The Technology Association of Georgia (TAG) and TAG Education Collaborative (TAG-Ed) have selected GT-AE's Science Technology and Engineering Pipeline (STEP) summer camp as one of 41 finalists in the fourth annual STEM Education Awards.

The winners in each of eight categories will be announced by TAG at an awards gala, to be held Aug. 28 at the Carlos Community Center in Atlanta. The GT-AE STEP camp is vying for the top honor in the Post-Secondary Outreach category.

“It was truly a challenge to choose from among the many applicants from around Georgia for these finalists,” said Tino Mantella, president & CEO of TAG.

Continued his colleague, Michael Robertson, director of TAG-Ed: 

“We applaud each of this year’s finalists for their extraordinary efforts to bolster awareness about the importance of STEM and for their hard work to increase student participation in science, technology, engineering and math programs."

“Georgia will need to fill some 211,000 STEM-related jobs by 2018, so we are pleased to showcase so many great schools, programs and organizations that are helping to develop a strong future workforce for our state. ”

Coordinated by the faculty and staff of GT-AE's Aerospace System Design Lab and the Georgia Space Grant Consortium, the STEP camp challenged 46 Metro Atlanta high school students to solve one of several open-ended problems.

"It wasn't as though the faculty overseeing the students knew the answer, or that there was even just one answer to be found," said Dr. Kelly Griendling, one of the research engineers who ran the camp.

"There might have been a couple ways to solve the problem, and we wanted them to find the one they could support. Of course, they were paired up with research engineering faculty who knew how to approach the problem. But we didn't make it easy."

The Georgia STEM Education Awards recognizes schools, programs, and companies for outstanding efforts and achievements in supporting and promoting STEM (Science, Technology, Engineering and Math) Education in Georgia.

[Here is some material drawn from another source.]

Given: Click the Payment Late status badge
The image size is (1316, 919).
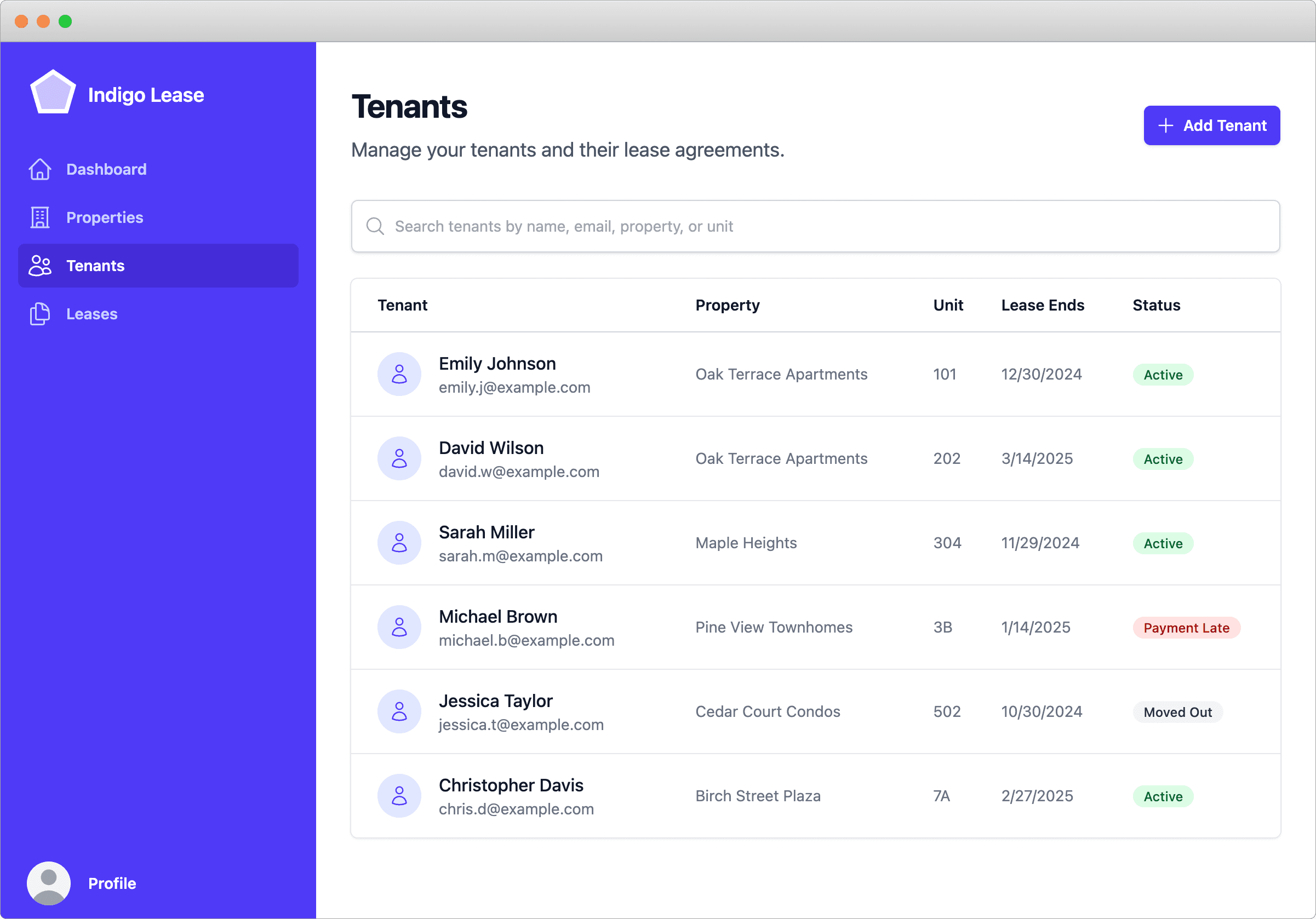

Examples of projects undertaken by the 2015 STEP campers include:

• 3D Printer:The students built a small 3D printer from a kit, modifying the design to make it more reliable;
• UAV for Mars:  The students designed a small UAV to be used in support of a future Mars Colony;
• Parametric Wing Design: The students tried to develop a parametric CAD model for a wing that could be manufactured in a FAB lab. This is to support forward deployed troops who may need to repair or adapt small unmanned surveillance vehicles with minimal tools and engineering knowledge;
• Hardware In-the-loop Testing:  This team designed a hardware-in-the-loop simulation framework for a quadcopter;
• FPV Gimbal for a Quadcopter: This team is designing and building a quadcopter to carry a first person view gimbal, and getting all the electronics to integrate smoothly;
• Europa Ice Drilling: The students are designing an ice drilling robot to search for life under the ice of Europa;
• Quadcopter Maritime Launch and Recovery Pad: The students are designing a launching/landing pad for a quadcopter to be deployed and recovered from a WAM-V (a 16 ft autonomous boat);
• Aerobatic Aircraft: The students developed elements of a design environment for aerobatic aircraft;
• Electromechanical Systems Education: the students are testing a course developed through one of our research projects to teach hands-on skills to young enlisted military personnel, and providing feedback on how we can improve the course.  As they complete the course, they are challenged to build, repair, and adapt a quadcopter using a set of parts that is provided.
• Robotic Arms for Kids: This team created a parametric, scalable model of a prosthetic arm for kids, which can be fully 3D printed. The goal is cut down on the time and cost required for doctors to size and manufacture the arms. 
• SysML Bots:  Using SysML, the students programmed a number of behaviors into a set of small ground robots. 
• WAM-V:  AUVSI recently donated a WAM-V to the lab, and these students put it together so that it worked. They developed an Arduino control setup for the motors.